• WORK TASK
Could you give the data below again exactly, apart from the pictures?

Saved entries
═══
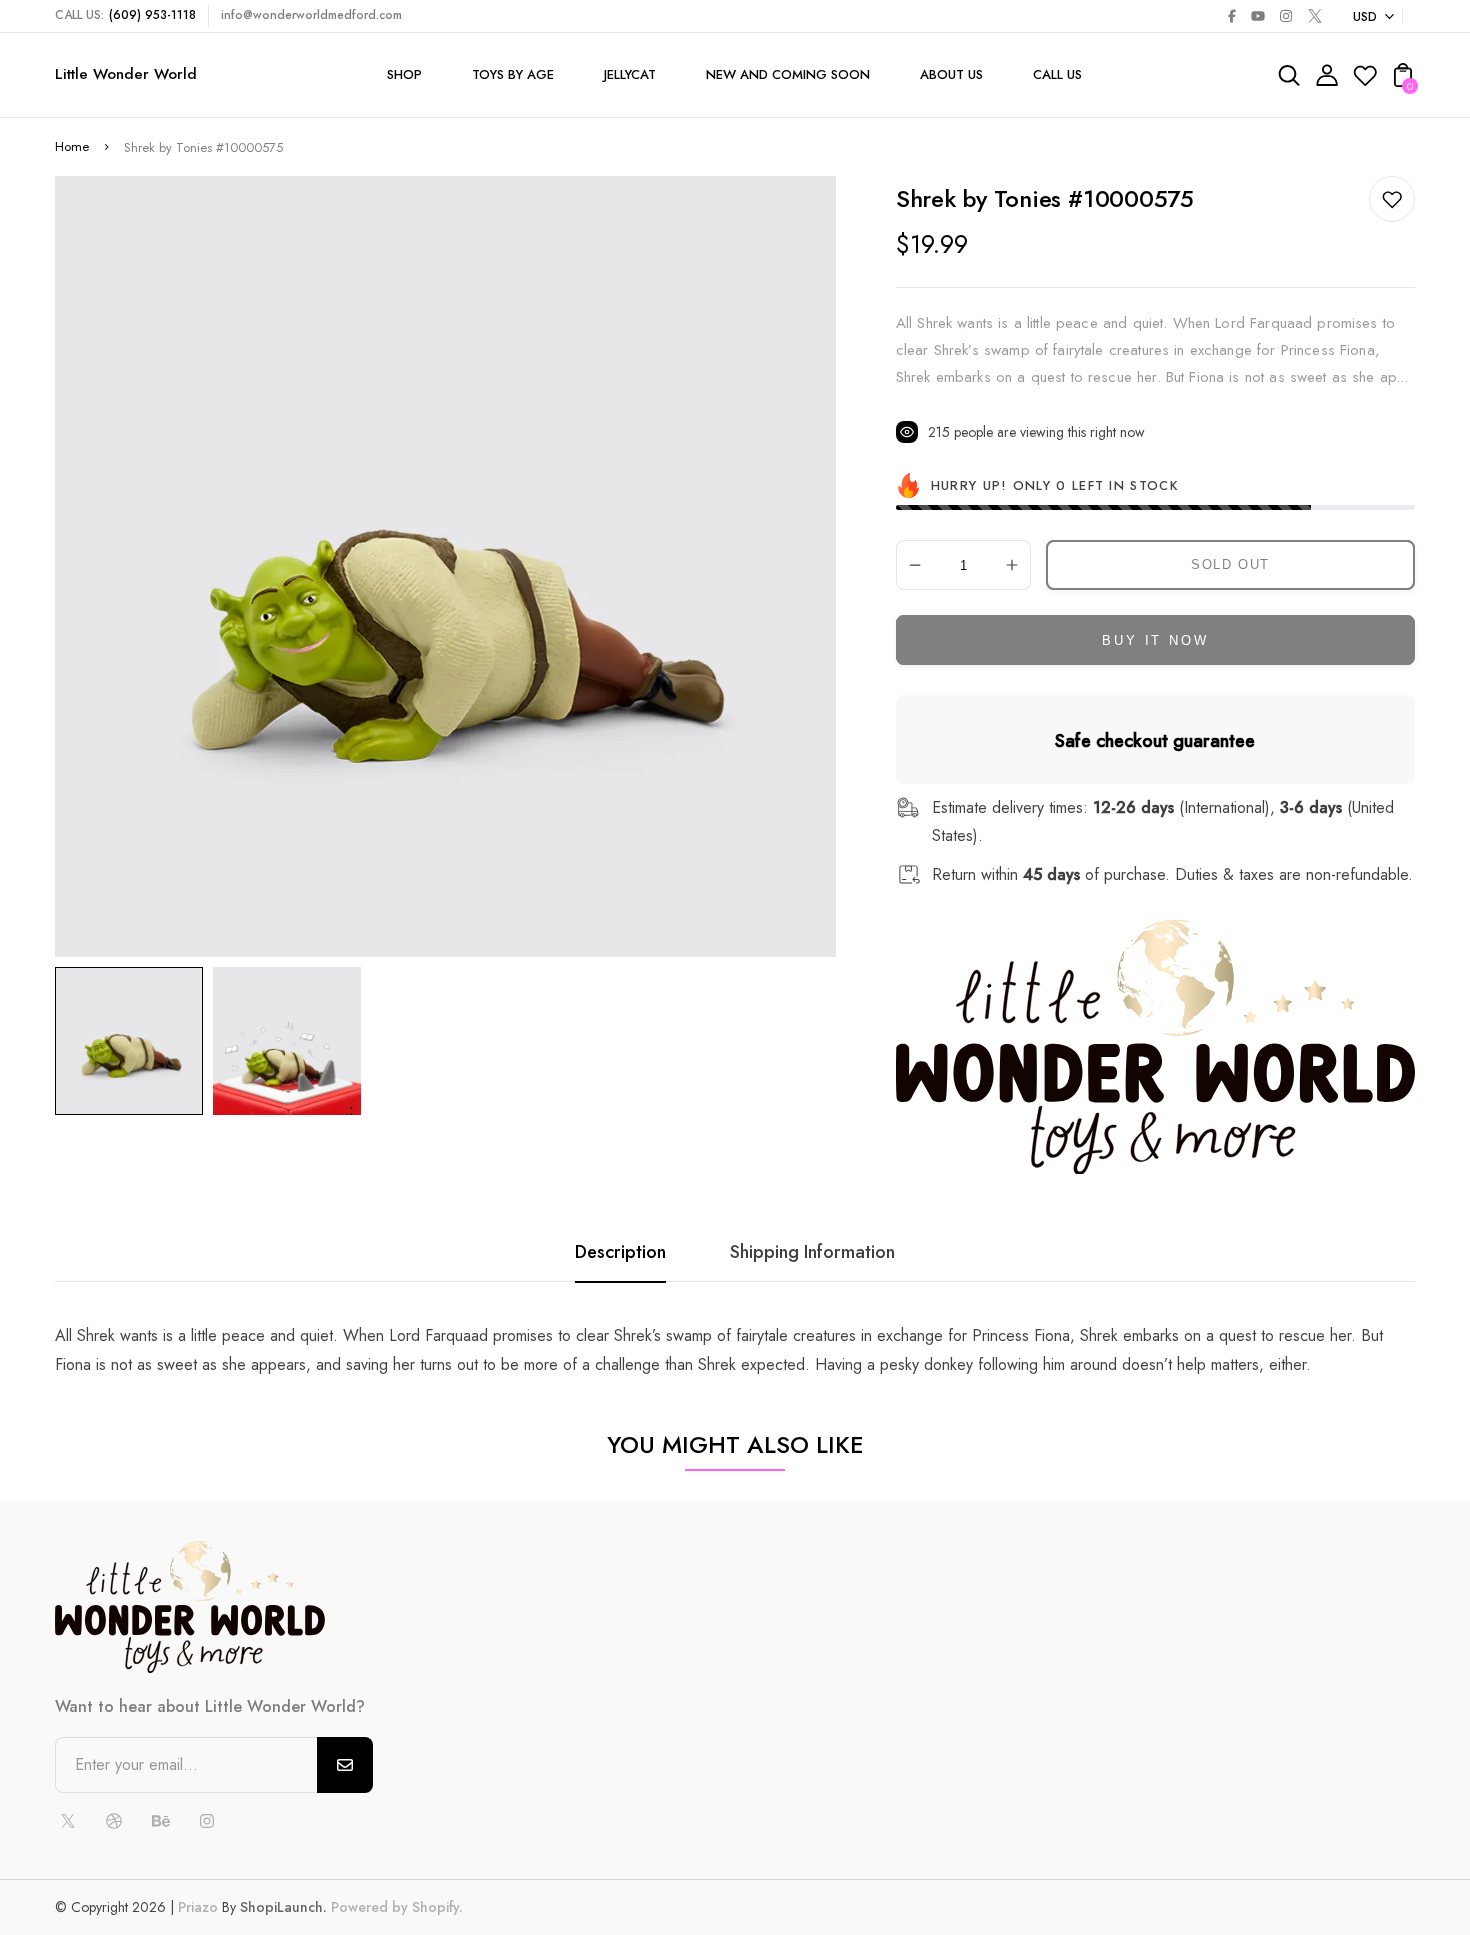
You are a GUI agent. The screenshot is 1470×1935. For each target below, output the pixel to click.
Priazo (198, 1907)
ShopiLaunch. (283, 1907)
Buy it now (1155, 640)
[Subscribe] (345, 1765)
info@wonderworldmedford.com (311, 15)
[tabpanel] (134, 1041)
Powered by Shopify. (395, 1907)
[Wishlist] (1365, 81)
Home (72, 146)
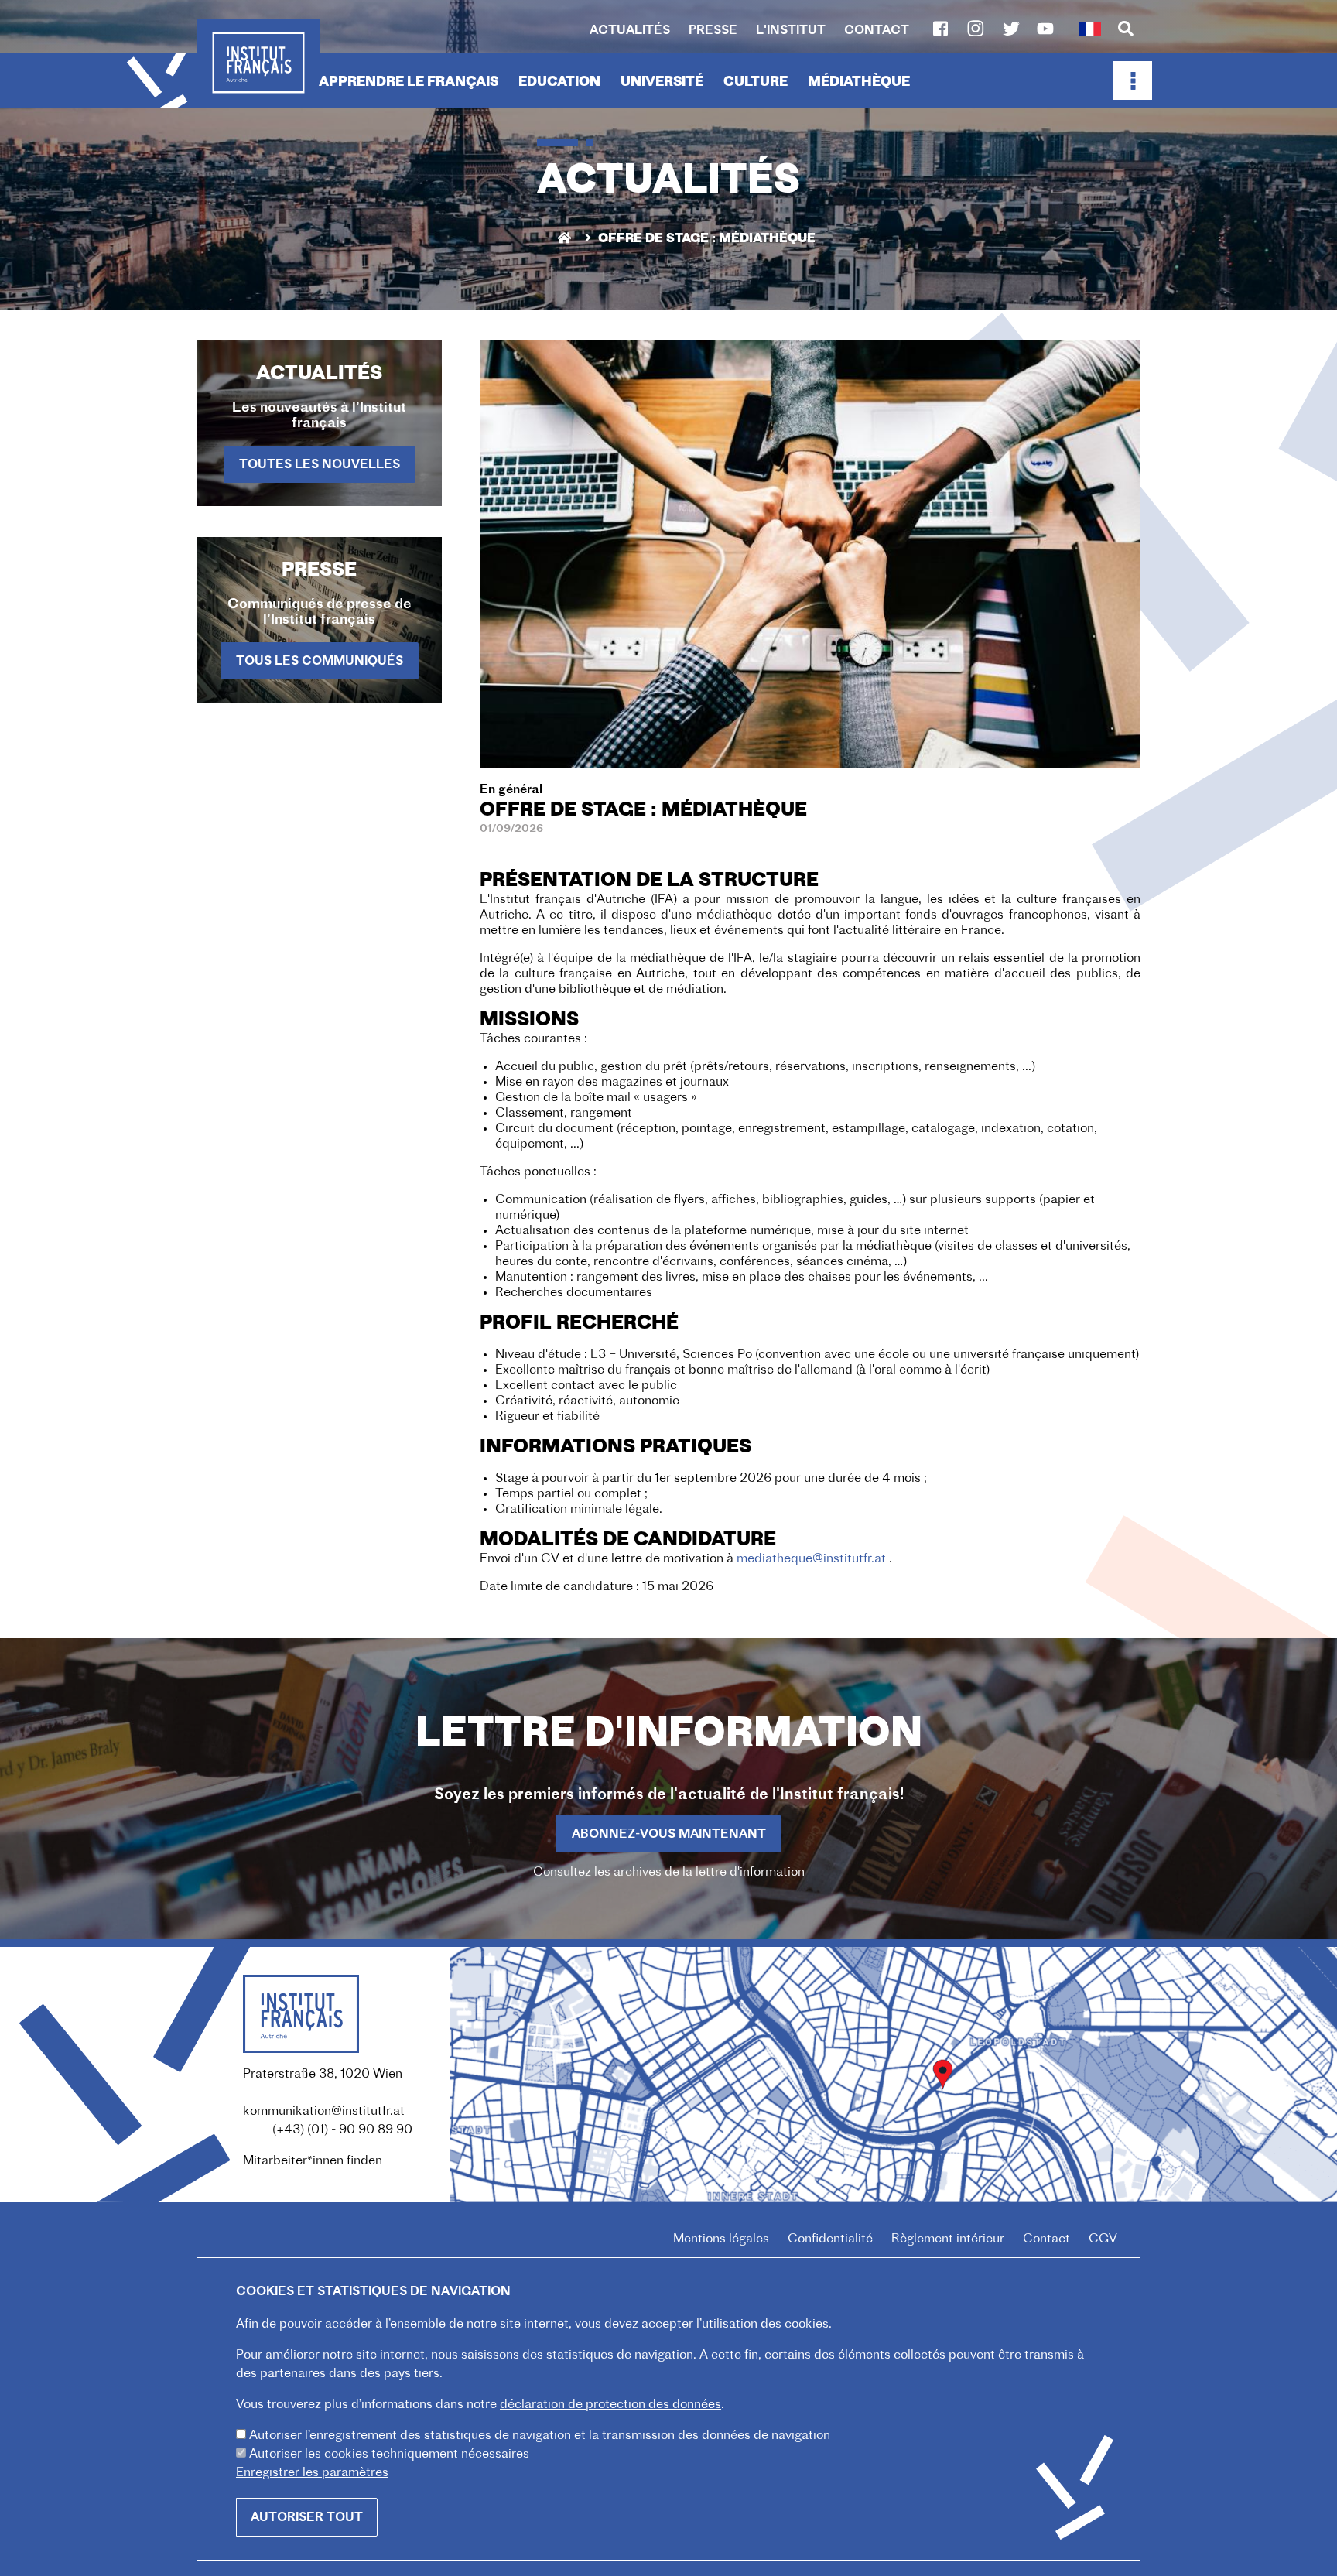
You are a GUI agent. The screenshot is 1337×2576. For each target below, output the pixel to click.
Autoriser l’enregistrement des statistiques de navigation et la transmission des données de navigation (539, 2436)
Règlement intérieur (947, 2239)
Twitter (1011, 28)
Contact (876, 31)
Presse (713, 31)
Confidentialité (830, 2239)
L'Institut (791, 31)
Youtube (1045, 28)
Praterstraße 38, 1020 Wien (322, 2074)
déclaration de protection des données (610, 2405)
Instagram (976, 28)
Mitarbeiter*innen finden (312, 2161)
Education (559, 82)
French (1089, 29)
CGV (1103, 2239)
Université (662, 82)
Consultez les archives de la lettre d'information (669, 1872)
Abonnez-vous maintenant (669, 1835)
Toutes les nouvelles (319, 465)
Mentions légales (721, 2239)
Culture (755, 82)
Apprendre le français (408, 82)
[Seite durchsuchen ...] (1126, 30)
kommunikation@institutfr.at (324, 2112)
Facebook (940, 28)
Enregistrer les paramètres (312, 2473)
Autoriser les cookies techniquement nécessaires (389, 2454)
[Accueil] (258, 62)
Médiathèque (859, 82)
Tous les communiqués (319, 661)
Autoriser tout (307, 2518)
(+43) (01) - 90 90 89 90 (342, 2130)
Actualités (630, 31)
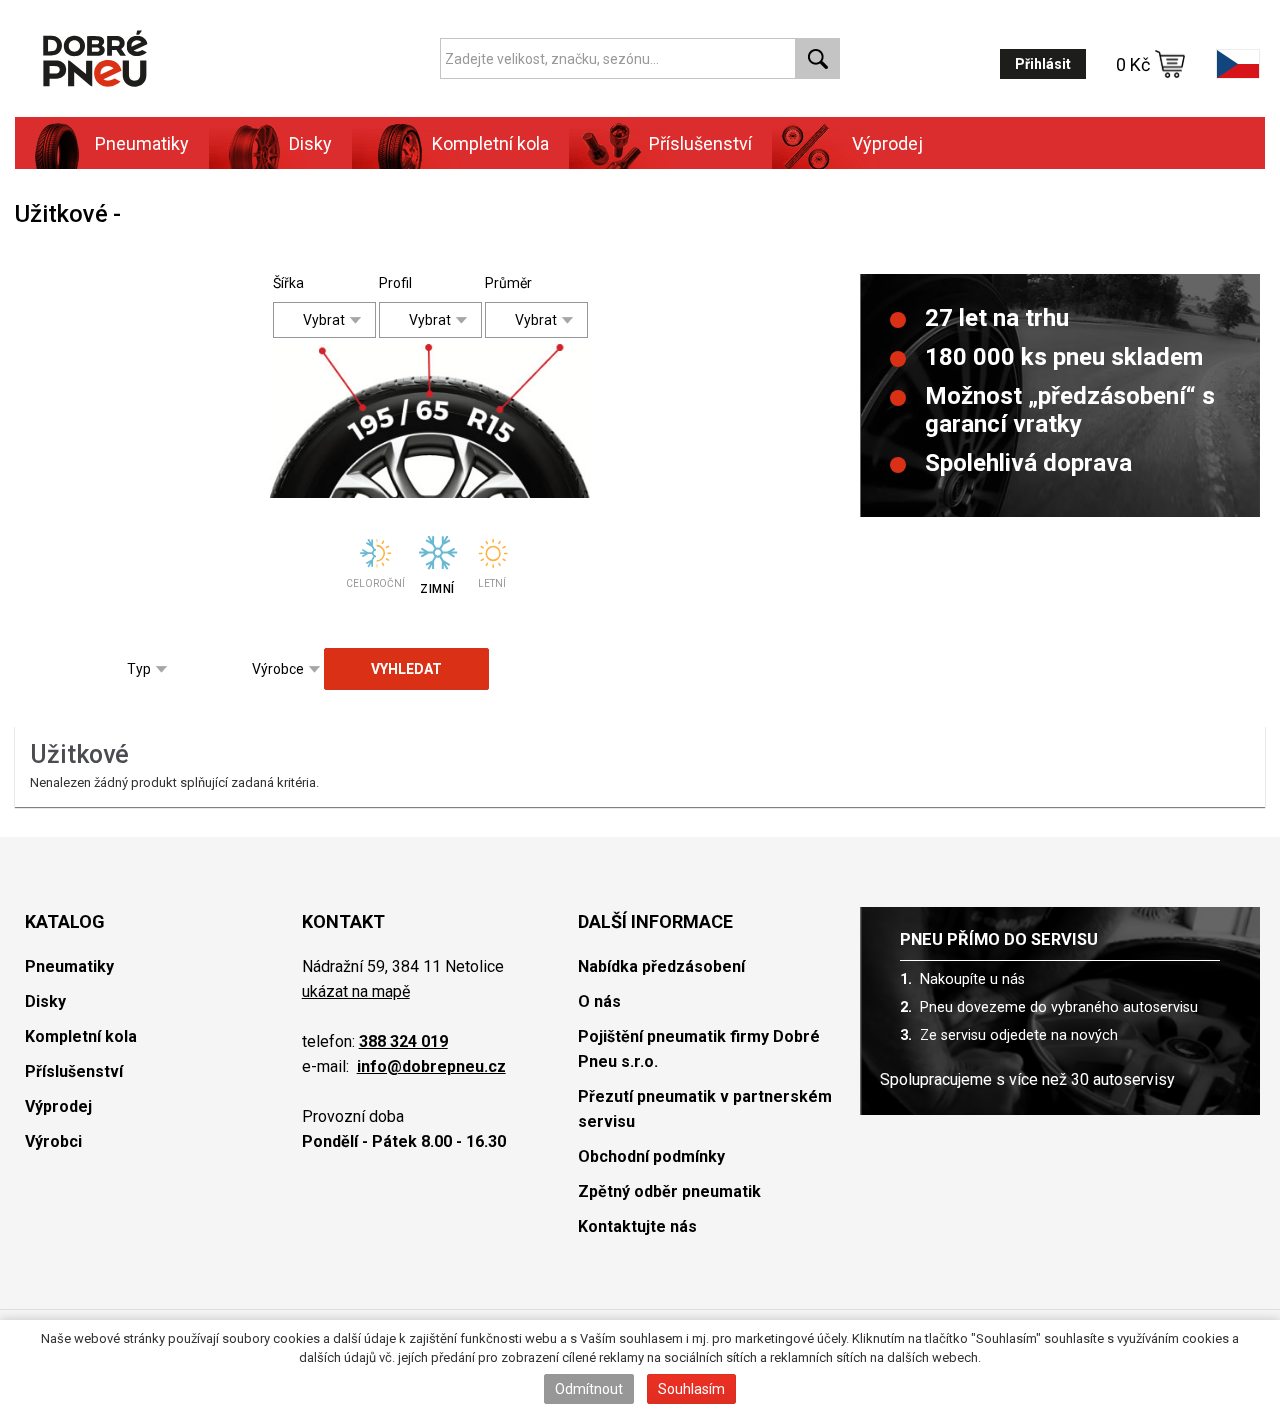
═══
• WORKED SOLUTION
You are a GUI agent. The screenshot is 1470×1935. For each target below, output the pixel to click.
Priazo (198, 1907)
ShopiLaunch. (283, 1907)
Buy it now (1155, 640)
[Subscribe] (345, 1765)
info@wonderworldmedford.com (311, 15)
[tabpanel] (134, 1041)
Powered by Shopify. (395, 1907)
[Wishlist] (1365, 81)
Home (72, 146)
You are a GUI agent. The screenshot is 1337×2576. For each target below, output the pixel to click.
Autoriser l’enregistrement des statistiques de navigation et la transmission des données de navigation (539, 2436)
Règlement intérieur (947, 2239)
Twitter (1011, 28)
Contact (876, 31)
Presse (713, 31)
Confidentialité (830, 2239)
L'Institut (791, 31)
Youtube (1045, 28)
Praterstraße 38, 1020 Wien (322, 2074)
déclaration de protection des données (610, 2405)
Instagram (976, 28)
Mitarbeiter*innen finden (312, 2161)
Education (559, 82)
French (1089, 29)
CGV (1103, 2239)
Université (662, 82)
Consultez les archives de la lettre d'information (669, 1872)
Abonnez-vous maintenant (669, 1835)
Toutes les nouvelles (319, 465)
Mentions légales (721, 2239)
Culture (755, 82)
Apprendre le français (408, 82)
[Seite durchsuchen ...] (1126, 30)
kommunikation@institutfr.at (324, 2112)
Facebook (940, 28)
Enregistrer les paramètres (312, 2473)
Autoriser les cookies techniquement nécessaires (389, 2454)
[Accueil] (258, 62)
Médiathèque (859, 82)
Tous les communiqués (319, 661)
Autoriser tout (307, 2518)
(+43) (01) - 90 90 89 90 (342, 2130)
Actualités (630, 31)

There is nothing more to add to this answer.